Maybe some of you are not familiar with “Pancit”. To give you a little background; Pancit” or “Pansit” is the term for noodles in Filipino cuisine. Noodles were introduced into the Philippines by the Chinese and have since been adopted into local cuisine. The term pancit is derived from the Hokkien pian i sit (Chinese: piān-ê-si̍t or Chinese: pinyin: biàn shí) which literally means “convenient food.” (Excerpt from Wikipedia)
Filipinos popularize Pancit noodle dish. It’s one of those unique dishes, I would say. How you season and how much ingredients (vegetables in particular) you put in your Pancit will determine the amount of nutrients you can get and the servings you are going to make. I usually use thin noodles in making Pancit because thin noodles cook quicker. But in this recipe I am going to use thick noodles. If you use thin noodles basing on this recipe, you can change the amount of seasoning or ingredients especially the amount of broth or water. Thick noodles need more oil and water for cooking compare to thin noodles. There are many recipes out there on how to make Pancit, most of them are probably seasoned with real meat, but this recipe is my vegetarian version of it. And I like more vegetables in my Pancit. If you are planning to make this dish for the first time, don’t worry. As long as you know how to make stir fry it’d be easy for you to experiment making Pancit dish. The only tricky part is the timing of when and how to cook it without overcooking either vegetables or the noodles. One good thing about this dish is you can add different kinds of vegetables you want and you can flavor it according to your taste.
Good Source of: Protein, fiber, carbohydrates and other nutrients found in each vegetable ingredients. Check whfoods.com
21.2 oz thick pancit noodles
2 cups veggie meat (or mushrooms), sliced
3-4 cups vegetable broth (if you use water, you have to add more seasoning to taste)
Note: You can make your own broth using country-style seasoning.
1 cup cauliflower, cut into smaller pieces
1 cup broccoli, cut into smaller pieces
1 cup green beans, thin strips
3/4 cup carrots, strips
2 cups cabbage, strips
3 TBspoons coconut oil/cooking oil
1/2 cup low sodium soy sauce (1/4 for regular soy sauce)
3/4 cup onion, diced (you can reduce amount if you like. i like more onions 😉
2 TBspoon garlic, minced
1 TBspoon onion powder (optional)
1 teaspoon garlic powder (optional)
1/4 teaspoon pepper (optional)
1 teaspoon or more sea salt to taste
1 TBspoon olive oil (if needed)
1/2 teaspoon mushroom seasoning powder (or use your available flavor enhancer, preferably non-MSG seasoning)
lemons, sliced (optional)
diced bunching onions for garnishing
1. Soak thick noodles in hot water for 15-20 minutes. Drain the noodles when you feel it’s soft. If you use thin noodles, you don’t need hot water to soak it. Cut with kitchen scissors about 3 inches length. Do this part before you start doing any cooking.
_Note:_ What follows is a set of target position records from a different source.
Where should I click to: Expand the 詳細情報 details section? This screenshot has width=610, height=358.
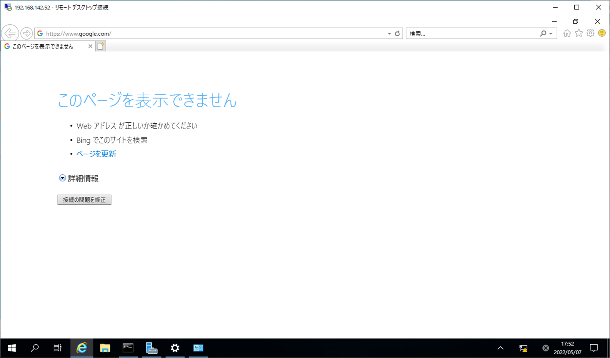click(x=62, y=178)
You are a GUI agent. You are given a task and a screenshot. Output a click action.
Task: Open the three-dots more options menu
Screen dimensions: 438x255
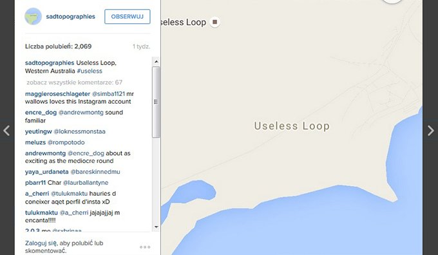[145, 247]
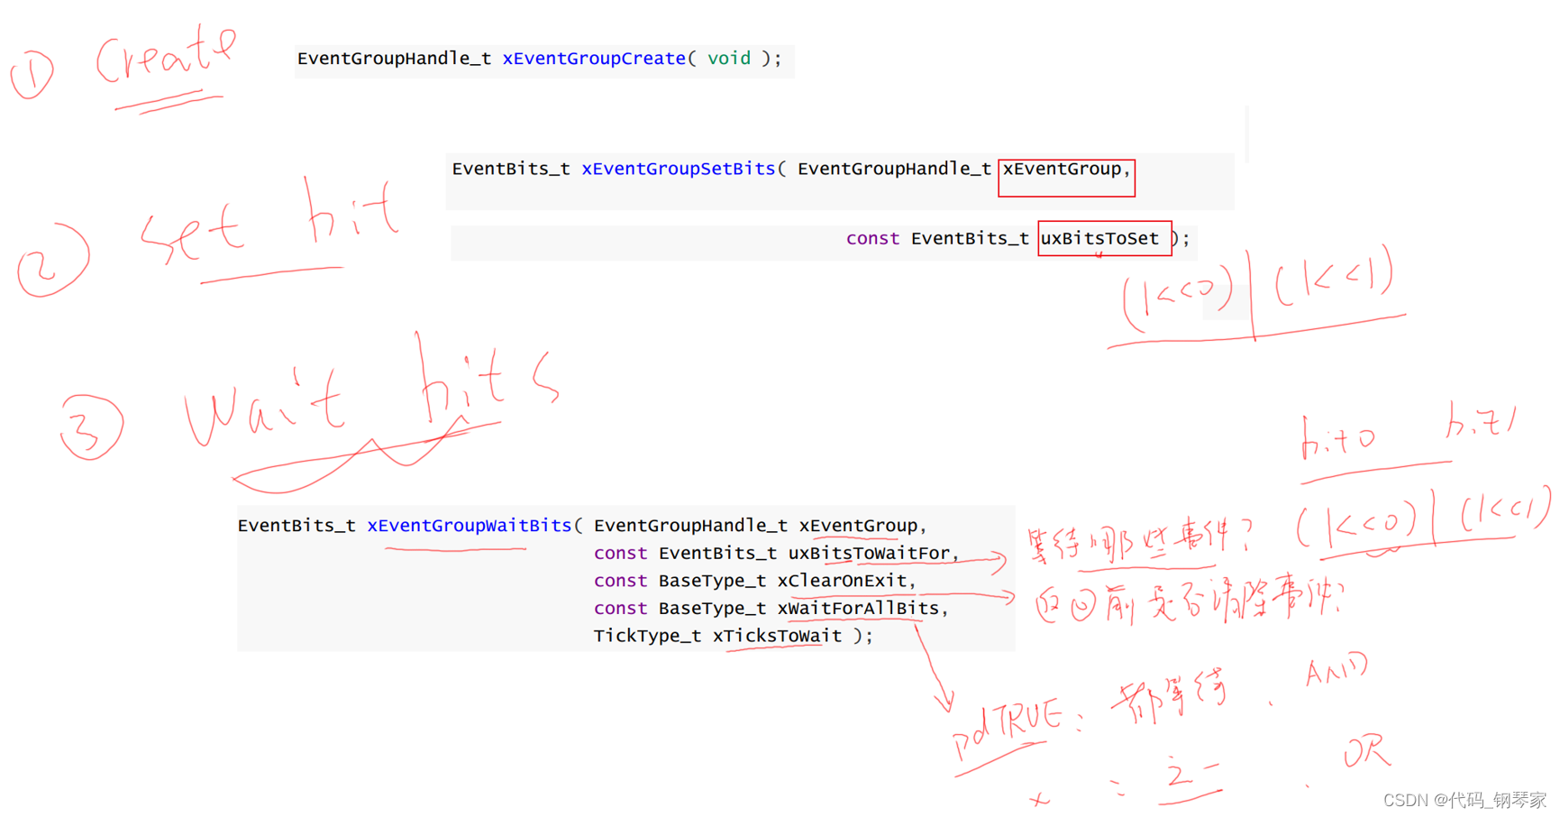Click the xWaitForAllBits parameter text
1560x817 pixels.
click(x=861, y=608)
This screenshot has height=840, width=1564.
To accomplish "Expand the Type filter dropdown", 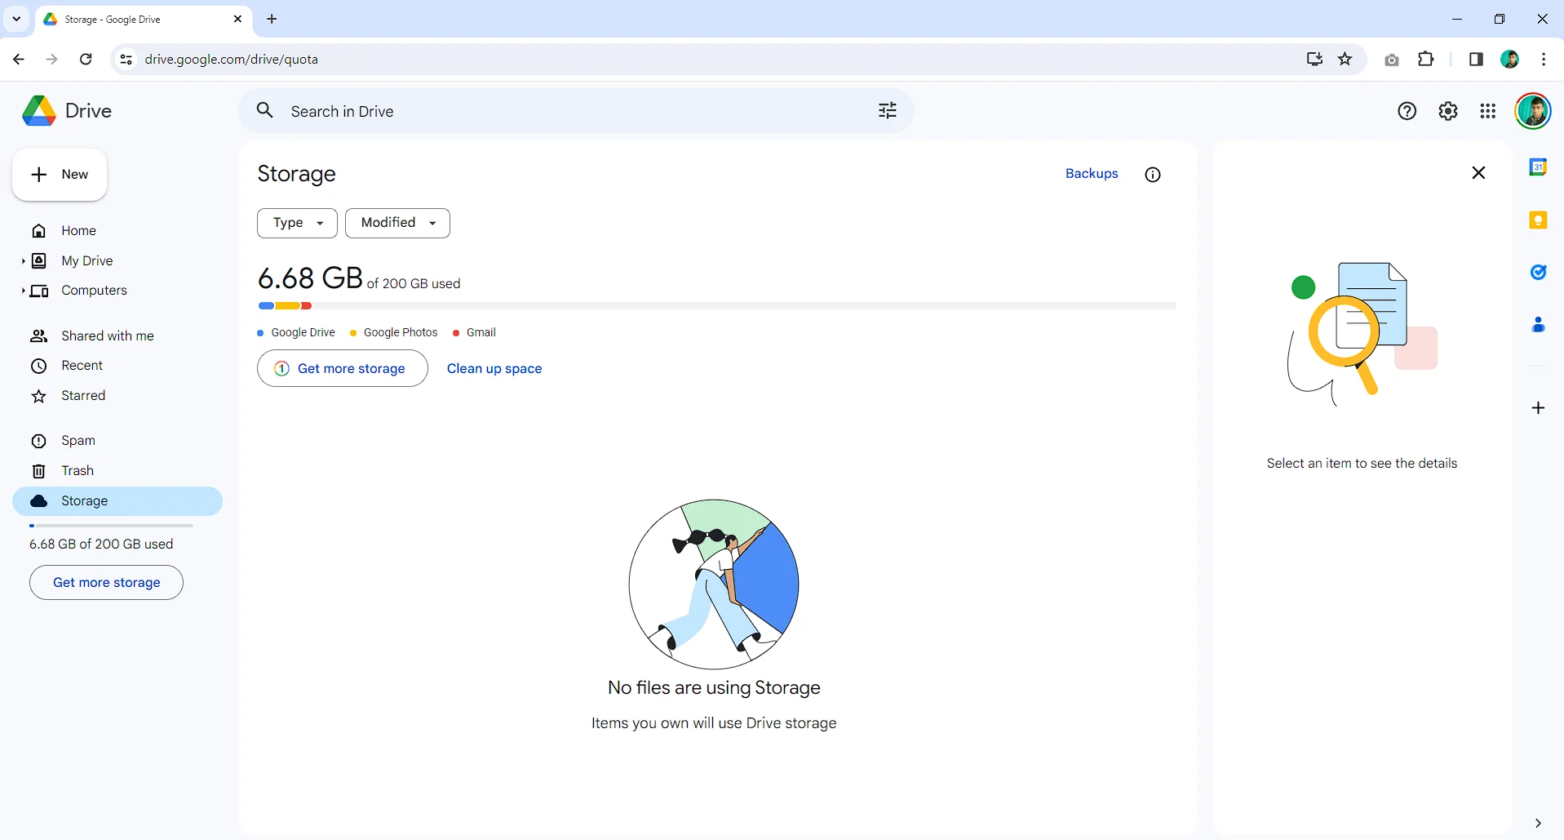I will pos(296,222).
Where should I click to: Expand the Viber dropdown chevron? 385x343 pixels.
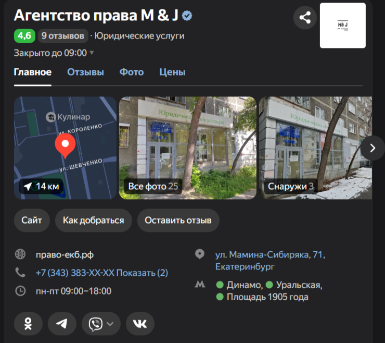(x=110, y=324)
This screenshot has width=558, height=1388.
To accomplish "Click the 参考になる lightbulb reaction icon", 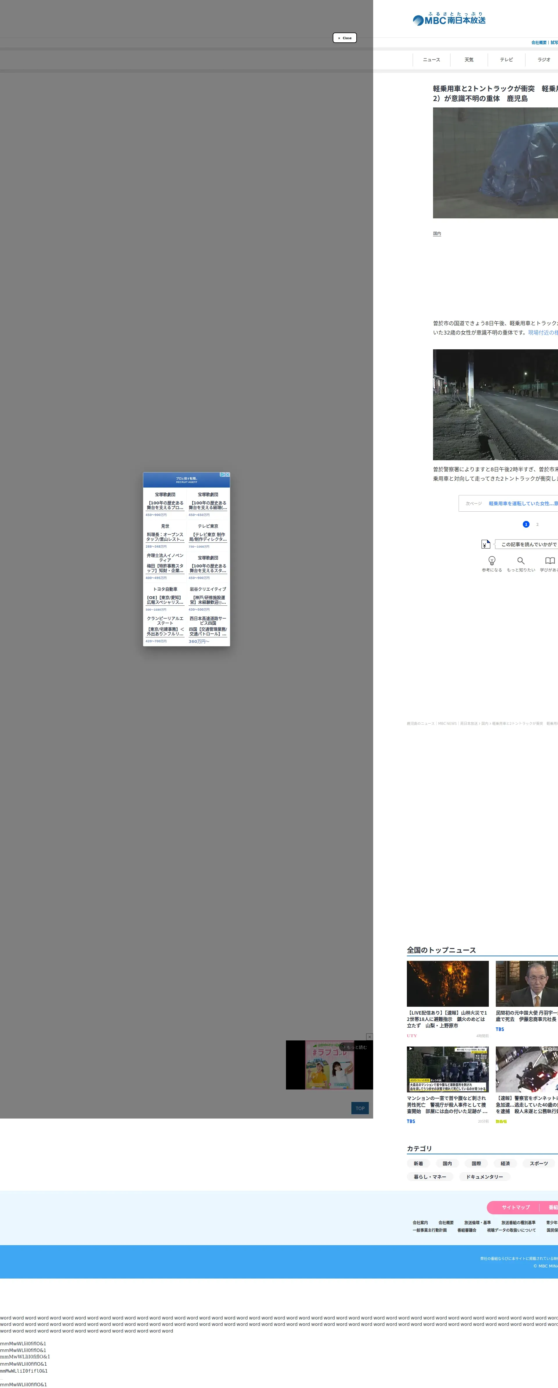I will point(491,560).
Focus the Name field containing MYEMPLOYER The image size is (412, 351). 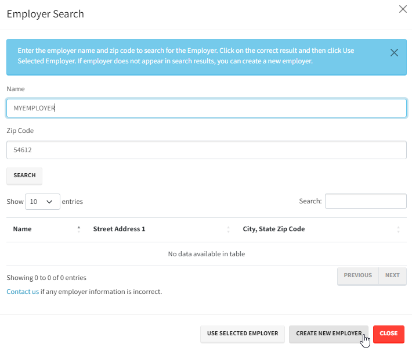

2. In a large size wok or pan, sautee garlic and onion with cooking oil for about a minute. Mix in veggie meat or mushroom, mushroom seasoning powder, soy sauce and pepper and cook for about 2 minutes.
3. Put 3 cups vegetable broth, bring it to boil over medium heat for a minute then add noodles. Cover wok/pan to cook the noodles for 15-20 minutes or more (remember this is thick noodles, thin noodles cook quicker). Stir noodles occasionally to avoid sticking and burning of noodles on the bottom of the pan. (Use medium heat to avoid quick drying). Add the last cup of broth or more water if needed.
4. Test noodles by pressing a couple strands of noodles using fingers or by chewing it. Cooked rice noodles are soft and easy to chew just like pasta noodles. When the noodles are close to being cooked (but not overcooked), add vegetables, extra oil (if the noodles are too dry), add onion powder, garlic powder, and salt to taste. Cover to cook for a little more, for about 3-5 minutes. If you use vegetables that are harder, bigger/thicker slices, mix it ahead of time. Be sure that when you put the rest of vegetables it won’t make other vegetables mushy & overcooked. But if you want more soft vegetables, that’s fine. I like mine more a little crunchy.
5. Place your cooked Pancit in a platter, garnish with bunching onion leaves (or other herbs you like) on top. Squeeze some lemon juice into Pancit, mix it and have a healthy meal!
***Makes about 15-20 servings
Use sturdy ladles or wooden spoons, one on each hand for easy mixing.